To me that all seems ok but I'm doubting myself now as she'll be talking about it at pre school and I wonder if teachers etc will be Hmm at what I've said or the fact she's on with me whilst I'm changing tampons etc. It's ok isn't it?

OP posts:
tamaramcnamara · 19/07/2017 22:41

m4rdybum I prefer fanjo myself. or fange. or minge even

RedStripeIassie · 19/07/2017 22:43

Minge just makes me think minging!

Fanny is ok round here. I checked Grin

OP posts:
tamaramcnamara · 19/07/2017 22:44

I don't think it is wrong to tell the facts about periods. But my mum was honest about periods when I asked her about the bloody sanpro in the bin and I ended up feeling freaked out. However by the time I was 11 and reading Judy Blume books I had got over my fear and wanted mine to start. Silly of me, I didn't know what agony period pains and PMS could be but that is another story.

Lucysky2017 · 19/07/2017 23:02

I remember our mother telling my sister and mewhen we were about 9 and 10 and we rushed straight off to tell our 5 year old brother. We spared him no detail.

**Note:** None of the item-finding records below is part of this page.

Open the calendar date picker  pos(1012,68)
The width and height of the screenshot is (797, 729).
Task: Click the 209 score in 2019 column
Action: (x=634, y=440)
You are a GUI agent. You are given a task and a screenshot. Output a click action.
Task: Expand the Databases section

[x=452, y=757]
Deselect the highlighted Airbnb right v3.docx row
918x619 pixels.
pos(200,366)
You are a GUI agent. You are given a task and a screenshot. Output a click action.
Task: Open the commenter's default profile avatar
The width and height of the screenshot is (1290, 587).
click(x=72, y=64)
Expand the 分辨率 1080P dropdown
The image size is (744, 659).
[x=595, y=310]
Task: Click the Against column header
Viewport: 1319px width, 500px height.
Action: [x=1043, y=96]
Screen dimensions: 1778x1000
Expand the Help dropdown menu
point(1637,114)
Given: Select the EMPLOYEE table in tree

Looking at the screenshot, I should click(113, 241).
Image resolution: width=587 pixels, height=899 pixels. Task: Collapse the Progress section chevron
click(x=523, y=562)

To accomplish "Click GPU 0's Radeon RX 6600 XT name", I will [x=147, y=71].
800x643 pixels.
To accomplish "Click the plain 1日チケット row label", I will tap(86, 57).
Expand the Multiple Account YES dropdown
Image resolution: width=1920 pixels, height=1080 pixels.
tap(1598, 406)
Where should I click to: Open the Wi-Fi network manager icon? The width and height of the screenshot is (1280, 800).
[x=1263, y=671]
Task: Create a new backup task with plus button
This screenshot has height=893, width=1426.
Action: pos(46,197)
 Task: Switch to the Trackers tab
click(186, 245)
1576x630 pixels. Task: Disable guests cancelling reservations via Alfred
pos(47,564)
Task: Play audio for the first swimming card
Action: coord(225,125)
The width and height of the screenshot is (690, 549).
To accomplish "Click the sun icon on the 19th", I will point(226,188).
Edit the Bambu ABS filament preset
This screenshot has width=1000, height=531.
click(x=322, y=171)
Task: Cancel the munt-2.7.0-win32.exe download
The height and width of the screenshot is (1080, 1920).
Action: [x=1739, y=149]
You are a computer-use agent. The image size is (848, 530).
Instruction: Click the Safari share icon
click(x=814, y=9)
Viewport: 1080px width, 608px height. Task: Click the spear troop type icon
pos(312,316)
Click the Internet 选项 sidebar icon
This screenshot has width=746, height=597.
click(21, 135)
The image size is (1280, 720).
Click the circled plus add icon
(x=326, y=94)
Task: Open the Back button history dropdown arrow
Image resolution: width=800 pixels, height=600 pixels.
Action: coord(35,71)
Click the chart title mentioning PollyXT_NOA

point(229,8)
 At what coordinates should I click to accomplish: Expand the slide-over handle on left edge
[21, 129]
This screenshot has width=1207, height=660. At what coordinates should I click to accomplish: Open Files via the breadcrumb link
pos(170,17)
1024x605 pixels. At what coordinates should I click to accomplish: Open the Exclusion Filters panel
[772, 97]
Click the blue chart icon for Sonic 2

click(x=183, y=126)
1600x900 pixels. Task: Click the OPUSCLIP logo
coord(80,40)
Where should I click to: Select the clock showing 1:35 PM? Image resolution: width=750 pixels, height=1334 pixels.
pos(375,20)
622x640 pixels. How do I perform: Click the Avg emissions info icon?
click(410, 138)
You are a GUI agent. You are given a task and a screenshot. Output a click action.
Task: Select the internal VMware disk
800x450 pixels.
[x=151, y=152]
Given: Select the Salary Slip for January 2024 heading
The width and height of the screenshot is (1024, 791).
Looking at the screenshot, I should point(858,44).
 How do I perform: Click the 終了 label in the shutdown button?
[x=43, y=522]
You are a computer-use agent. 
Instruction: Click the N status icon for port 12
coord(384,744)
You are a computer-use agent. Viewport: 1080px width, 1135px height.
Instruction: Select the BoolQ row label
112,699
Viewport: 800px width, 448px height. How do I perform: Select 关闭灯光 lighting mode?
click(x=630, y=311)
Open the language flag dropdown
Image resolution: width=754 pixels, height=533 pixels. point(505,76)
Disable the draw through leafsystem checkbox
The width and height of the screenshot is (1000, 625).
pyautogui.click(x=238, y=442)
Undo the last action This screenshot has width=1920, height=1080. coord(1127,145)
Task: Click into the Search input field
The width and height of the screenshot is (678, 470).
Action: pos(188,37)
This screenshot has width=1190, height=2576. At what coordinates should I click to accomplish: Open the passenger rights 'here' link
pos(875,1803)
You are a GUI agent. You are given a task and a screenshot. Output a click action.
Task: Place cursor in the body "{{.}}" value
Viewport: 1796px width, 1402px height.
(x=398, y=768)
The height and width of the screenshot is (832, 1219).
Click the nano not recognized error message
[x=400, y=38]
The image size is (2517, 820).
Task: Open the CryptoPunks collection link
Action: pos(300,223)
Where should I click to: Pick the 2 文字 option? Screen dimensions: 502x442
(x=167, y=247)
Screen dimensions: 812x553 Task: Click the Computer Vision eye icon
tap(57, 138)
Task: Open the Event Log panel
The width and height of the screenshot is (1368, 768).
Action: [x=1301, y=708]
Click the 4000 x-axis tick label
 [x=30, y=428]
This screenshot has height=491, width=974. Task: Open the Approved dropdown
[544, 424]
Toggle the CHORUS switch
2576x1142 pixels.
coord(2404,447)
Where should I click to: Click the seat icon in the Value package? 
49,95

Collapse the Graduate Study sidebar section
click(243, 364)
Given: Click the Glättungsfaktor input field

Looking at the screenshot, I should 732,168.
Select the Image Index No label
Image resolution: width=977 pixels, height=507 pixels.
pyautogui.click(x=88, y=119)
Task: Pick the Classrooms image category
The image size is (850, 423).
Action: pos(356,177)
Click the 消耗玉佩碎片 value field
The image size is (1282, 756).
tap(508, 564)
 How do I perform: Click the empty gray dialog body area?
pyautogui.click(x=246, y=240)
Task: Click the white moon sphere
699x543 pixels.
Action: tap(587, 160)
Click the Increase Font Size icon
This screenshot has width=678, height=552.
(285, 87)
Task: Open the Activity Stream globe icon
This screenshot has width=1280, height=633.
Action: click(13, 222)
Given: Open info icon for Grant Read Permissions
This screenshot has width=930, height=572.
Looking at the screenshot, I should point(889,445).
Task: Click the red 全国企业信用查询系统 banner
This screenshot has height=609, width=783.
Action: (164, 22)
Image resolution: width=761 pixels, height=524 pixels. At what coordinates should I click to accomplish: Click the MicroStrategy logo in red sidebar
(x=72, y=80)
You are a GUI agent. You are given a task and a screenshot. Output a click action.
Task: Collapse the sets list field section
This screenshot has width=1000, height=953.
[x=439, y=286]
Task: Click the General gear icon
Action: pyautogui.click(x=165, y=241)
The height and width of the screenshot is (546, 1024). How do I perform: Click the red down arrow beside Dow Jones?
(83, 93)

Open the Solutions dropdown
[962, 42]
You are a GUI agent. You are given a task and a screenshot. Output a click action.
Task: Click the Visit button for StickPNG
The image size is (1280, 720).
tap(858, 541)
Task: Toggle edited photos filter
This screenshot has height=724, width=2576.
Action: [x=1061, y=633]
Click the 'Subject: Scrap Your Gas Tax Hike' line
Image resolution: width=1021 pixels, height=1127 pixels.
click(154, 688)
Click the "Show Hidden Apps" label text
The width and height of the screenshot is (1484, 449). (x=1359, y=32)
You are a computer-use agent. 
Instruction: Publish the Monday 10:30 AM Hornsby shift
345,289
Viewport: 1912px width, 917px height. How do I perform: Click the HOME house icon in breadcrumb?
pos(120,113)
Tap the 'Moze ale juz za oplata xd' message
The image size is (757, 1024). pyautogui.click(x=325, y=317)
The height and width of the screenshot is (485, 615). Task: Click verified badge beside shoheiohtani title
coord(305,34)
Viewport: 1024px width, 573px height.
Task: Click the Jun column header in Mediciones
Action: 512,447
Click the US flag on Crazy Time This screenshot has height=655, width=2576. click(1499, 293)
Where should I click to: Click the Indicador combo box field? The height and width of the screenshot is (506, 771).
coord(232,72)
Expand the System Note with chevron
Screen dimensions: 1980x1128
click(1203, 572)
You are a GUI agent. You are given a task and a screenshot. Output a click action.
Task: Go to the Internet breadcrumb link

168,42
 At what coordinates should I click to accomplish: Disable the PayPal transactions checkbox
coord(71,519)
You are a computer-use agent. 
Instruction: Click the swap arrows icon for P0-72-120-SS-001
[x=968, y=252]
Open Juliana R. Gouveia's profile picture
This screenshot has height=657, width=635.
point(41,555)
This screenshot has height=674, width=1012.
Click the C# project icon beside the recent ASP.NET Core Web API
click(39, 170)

Did him no harm.

VestalVirgin · 20/07/2017 19:45

"Fanny" is better than calling a vulva a vagina. (Though it might cause confusion when talking to people who use that word for the arse!)

When I was a kid my mother taught me a nickname for all my genitals, and it didn't harm me in any way, as it wasn't done out of prudishness but because ... well, I never asked, but probably because it feels a bit weird to use latin terms when talking to a toddler.

And I think that's the thing; a child who is not allowed to use the correct terms will not dare to report abuse.

A child who just has been taught nicknames for the genitals, but not been made to feel that those nicknames are euphemisms for something that must ot be talked about, will have no more problems reporting abuse than one who has been taught the correct latin terms. (Apart from possible issues in detailed description, but the most important thing is that the child says something at all!)